→ EXERCISE AIM
From the entries below, count every line that contains the word "right". Please give the number and nothing else.

(Excerpts from a dataset)
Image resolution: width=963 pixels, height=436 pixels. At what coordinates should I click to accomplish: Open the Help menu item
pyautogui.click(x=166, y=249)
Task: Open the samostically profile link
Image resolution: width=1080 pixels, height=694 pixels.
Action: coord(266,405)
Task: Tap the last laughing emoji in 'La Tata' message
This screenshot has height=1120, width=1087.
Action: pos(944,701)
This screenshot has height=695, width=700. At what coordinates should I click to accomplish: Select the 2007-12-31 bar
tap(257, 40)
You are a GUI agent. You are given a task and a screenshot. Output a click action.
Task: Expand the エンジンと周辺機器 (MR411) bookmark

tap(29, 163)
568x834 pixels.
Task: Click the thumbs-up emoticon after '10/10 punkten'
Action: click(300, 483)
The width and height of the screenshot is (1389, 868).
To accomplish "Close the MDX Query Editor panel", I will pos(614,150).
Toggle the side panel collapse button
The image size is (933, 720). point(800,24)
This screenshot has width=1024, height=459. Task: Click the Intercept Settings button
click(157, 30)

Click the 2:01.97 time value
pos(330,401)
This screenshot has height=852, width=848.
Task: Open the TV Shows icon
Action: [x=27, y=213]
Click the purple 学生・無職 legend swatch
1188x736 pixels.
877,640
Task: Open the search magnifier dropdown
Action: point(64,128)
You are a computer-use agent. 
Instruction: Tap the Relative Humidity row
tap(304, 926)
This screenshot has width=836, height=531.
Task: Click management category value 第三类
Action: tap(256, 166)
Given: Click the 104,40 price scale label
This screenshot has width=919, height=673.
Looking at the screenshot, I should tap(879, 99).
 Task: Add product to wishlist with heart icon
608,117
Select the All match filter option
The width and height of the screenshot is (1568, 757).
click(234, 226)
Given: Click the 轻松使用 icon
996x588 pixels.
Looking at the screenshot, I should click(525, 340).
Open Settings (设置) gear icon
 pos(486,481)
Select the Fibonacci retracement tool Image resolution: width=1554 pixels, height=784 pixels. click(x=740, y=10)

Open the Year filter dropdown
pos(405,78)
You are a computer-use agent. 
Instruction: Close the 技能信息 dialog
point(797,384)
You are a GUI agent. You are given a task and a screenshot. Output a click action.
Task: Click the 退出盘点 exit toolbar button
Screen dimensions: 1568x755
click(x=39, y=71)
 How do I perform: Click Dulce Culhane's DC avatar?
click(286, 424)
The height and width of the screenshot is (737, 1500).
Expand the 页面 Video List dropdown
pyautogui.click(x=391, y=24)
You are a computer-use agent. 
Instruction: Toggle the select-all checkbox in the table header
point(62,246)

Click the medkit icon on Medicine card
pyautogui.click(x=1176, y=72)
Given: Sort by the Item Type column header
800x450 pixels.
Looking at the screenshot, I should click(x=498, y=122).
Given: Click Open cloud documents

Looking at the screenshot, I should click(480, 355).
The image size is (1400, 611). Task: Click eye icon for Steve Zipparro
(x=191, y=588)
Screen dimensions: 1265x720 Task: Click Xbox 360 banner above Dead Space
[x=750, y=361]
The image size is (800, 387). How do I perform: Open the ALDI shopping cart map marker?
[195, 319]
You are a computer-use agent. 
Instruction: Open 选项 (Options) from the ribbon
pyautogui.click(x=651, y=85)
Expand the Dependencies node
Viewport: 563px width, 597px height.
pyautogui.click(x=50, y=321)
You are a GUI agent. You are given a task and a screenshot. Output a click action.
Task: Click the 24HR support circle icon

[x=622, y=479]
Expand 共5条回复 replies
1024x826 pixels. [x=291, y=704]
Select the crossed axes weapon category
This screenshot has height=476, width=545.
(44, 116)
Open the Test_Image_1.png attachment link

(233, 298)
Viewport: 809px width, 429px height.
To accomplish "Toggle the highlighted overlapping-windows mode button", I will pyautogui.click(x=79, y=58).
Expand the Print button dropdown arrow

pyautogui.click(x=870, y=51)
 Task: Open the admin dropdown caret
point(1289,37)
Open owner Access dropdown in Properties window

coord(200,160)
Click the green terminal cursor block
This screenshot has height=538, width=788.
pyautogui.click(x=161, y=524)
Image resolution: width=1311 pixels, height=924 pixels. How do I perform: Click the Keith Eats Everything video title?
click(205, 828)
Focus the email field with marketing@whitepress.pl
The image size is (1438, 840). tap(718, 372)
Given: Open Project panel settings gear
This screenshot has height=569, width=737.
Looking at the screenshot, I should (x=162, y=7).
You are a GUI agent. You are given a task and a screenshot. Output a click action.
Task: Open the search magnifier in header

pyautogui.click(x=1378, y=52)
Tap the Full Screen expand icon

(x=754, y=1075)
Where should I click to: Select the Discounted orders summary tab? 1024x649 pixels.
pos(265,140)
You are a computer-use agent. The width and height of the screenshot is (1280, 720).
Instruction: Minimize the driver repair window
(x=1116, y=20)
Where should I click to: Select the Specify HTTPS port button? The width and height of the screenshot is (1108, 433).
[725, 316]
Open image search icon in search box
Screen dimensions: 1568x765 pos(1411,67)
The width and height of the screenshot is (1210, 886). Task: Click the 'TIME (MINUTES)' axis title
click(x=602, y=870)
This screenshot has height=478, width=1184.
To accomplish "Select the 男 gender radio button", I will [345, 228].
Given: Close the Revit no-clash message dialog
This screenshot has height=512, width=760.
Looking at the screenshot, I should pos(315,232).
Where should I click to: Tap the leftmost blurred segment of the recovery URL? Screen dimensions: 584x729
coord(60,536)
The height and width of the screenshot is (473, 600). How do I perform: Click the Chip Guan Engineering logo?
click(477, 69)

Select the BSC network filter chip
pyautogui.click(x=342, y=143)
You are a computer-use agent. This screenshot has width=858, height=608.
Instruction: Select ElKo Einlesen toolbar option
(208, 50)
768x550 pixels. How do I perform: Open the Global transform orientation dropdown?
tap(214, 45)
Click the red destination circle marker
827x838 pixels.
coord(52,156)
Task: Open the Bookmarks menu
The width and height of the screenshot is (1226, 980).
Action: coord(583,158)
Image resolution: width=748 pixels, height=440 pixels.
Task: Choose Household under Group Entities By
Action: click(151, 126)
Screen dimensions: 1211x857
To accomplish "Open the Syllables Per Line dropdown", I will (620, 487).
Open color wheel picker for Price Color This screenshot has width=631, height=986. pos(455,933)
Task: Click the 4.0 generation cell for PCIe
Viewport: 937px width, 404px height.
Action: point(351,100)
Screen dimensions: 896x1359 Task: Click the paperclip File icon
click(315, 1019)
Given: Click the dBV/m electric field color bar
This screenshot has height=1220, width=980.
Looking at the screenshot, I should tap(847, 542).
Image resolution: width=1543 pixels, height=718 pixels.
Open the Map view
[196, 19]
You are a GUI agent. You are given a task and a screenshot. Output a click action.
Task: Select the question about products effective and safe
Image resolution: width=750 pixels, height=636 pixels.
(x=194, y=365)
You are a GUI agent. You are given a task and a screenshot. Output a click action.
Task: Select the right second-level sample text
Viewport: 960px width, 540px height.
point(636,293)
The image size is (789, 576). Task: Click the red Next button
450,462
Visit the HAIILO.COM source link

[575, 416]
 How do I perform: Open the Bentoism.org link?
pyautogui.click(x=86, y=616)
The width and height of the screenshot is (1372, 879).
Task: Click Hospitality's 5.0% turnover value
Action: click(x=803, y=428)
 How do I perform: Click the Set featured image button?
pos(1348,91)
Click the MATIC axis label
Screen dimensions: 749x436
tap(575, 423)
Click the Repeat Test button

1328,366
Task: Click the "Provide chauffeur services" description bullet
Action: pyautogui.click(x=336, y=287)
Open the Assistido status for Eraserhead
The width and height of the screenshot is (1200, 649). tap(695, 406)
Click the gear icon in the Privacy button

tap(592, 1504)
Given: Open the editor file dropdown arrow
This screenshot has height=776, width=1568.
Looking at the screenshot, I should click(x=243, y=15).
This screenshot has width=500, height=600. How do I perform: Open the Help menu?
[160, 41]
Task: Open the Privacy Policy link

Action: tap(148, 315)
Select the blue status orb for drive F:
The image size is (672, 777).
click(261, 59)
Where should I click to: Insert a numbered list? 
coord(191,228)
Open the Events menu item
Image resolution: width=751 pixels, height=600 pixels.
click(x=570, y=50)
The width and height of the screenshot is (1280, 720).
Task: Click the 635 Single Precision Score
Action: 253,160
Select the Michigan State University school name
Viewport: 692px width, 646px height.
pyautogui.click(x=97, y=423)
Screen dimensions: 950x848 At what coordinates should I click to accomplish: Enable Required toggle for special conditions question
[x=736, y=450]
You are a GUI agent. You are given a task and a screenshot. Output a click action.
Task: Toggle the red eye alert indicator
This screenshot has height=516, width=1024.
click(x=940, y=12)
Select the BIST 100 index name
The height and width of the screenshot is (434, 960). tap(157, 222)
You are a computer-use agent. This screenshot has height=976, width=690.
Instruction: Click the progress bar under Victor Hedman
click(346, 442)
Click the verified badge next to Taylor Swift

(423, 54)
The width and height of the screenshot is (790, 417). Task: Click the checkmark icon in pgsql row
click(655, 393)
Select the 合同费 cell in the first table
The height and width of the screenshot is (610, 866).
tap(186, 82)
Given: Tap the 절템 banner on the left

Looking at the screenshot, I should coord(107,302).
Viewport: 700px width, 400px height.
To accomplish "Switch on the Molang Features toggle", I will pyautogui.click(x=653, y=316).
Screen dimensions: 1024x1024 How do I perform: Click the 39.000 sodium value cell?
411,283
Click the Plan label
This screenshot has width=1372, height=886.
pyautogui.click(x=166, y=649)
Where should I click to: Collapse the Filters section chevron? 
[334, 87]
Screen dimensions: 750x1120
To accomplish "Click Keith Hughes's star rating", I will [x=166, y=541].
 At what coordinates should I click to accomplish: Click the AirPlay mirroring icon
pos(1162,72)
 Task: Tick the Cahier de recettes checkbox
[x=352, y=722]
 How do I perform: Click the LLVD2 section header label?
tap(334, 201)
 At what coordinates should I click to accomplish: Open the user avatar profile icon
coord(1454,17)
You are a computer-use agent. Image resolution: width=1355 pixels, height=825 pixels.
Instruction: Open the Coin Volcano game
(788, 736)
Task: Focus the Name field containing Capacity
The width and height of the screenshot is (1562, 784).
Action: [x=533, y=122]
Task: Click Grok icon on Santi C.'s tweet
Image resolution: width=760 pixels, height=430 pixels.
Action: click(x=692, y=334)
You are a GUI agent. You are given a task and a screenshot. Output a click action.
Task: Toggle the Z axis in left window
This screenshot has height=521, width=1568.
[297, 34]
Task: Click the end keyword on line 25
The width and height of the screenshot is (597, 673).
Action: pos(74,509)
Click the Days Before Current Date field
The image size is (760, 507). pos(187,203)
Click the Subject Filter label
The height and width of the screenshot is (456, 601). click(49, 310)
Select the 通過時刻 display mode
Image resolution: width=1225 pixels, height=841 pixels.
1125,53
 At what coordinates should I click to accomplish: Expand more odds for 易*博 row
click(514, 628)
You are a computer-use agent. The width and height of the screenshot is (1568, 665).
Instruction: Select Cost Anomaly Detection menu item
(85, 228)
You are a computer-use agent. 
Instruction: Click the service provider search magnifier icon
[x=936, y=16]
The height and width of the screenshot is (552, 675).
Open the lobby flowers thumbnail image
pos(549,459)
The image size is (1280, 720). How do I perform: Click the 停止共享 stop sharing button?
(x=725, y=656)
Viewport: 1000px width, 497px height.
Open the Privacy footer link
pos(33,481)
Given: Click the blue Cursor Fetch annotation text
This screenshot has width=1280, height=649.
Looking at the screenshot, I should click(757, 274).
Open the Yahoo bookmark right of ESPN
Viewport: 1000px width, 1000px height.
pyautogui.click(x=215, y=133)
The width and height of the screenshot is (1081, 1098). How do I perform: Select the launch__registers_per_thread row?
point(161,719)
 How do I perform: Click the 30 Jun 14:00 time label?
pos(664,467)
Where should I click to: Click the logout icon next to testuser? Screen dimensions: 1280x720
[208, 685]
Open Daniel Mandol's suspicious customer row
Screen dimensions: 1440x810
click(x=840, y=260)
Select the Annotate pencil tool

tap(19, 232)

→ TASK RESPONSE
2